Self-Hosting Considerations
Advantages:
- Complete control over infrastructure and configurations
- Potentially lower long-term costs for high-volume applications
- Ability to customize for specific requirements
- No dependency on external service providers
Challenges:
- Requires significant expertise to deploy and maintain
- Necessitates global infrastructure for optimal performance
- Demands ongoing monitoring and maintenance
- Requires scaling infrastructure with usage growth
Third-Party STUN/TURN Services
Advantages:
- Reduced implementation complexity
- Global infrastructure already in place
- Managed scaling and maintenance
- Often includes additional features like analytics
Challenges:
- Recurring costs that scale with usage
- Less control over specific configurations
- Potential privacy and compliance considerations
- Dependency on service provider reliability
Hybrid Approaches
Many organizations adopt a hybrid approach:
- Use public STUN servers (like Google's) which are free and reliable
- Deploy private TURN servers for sensitive internal applications
- Leverage third-party TURN services for global coverage
Conclusion
STUN and TURN servers are essential components in the WebRTC infrastructure, working together to overcome the challenges posed by NATs and firewalls. While STUN facilitates direct peer-to-peer connections in many scenarios, TURN provides critical fallback capabilities when direct connections aren't possible.
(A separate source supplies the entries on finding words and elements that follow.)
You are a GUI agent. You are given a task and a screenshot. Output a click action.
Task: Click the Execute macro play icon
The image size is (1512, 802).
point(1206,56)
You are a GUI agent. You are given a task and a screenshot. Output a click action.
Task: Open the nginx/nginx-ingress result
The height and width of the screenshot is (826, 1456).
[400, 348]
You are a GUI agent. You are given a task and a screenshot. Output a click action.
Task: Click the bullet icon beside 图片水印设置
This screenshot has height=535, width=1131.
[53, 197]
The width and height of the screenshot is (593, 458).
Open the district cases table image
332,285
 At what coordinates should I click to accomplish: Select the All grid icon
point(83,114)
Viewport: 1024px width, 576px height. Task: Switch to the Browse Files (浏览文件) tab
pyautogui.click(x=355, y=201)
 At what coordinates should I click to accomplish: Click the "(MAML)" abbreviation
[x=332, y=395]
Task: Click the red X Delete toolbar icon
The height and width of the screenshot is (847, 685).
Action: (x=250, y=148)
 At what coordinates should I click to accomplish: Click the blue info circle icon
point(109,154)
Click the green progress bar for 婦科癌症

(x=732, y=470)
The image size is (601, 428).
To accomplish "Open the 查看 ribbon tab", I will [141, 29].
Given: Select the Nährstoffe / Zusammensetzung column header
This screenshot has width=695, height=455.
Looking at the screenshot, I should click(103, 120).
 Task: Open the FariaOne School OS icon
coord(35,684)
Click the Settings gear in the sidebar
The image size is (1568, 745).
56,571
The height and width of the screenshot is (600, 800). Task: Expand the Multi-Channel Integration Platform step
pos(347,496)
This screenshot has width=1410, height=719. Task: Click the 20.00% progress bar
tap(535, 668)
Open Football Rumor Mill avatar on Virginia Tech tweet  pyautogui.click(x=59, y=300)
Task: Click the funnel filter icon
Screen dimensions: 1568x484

Effective implementation requires:
- Understanding the underlying network challenges
- Properly configuring ICE to coordinate STUN and TURN usage
- Deploying reliable, scalable, and secure server infrastructure
- Monitoring usage patterns and connection success rates
- Balancing performance, cost, and reliability requirements
By following these best practices, developers can build WebRTC applications that deliver reliable real-time communication experiences across diverse network environments.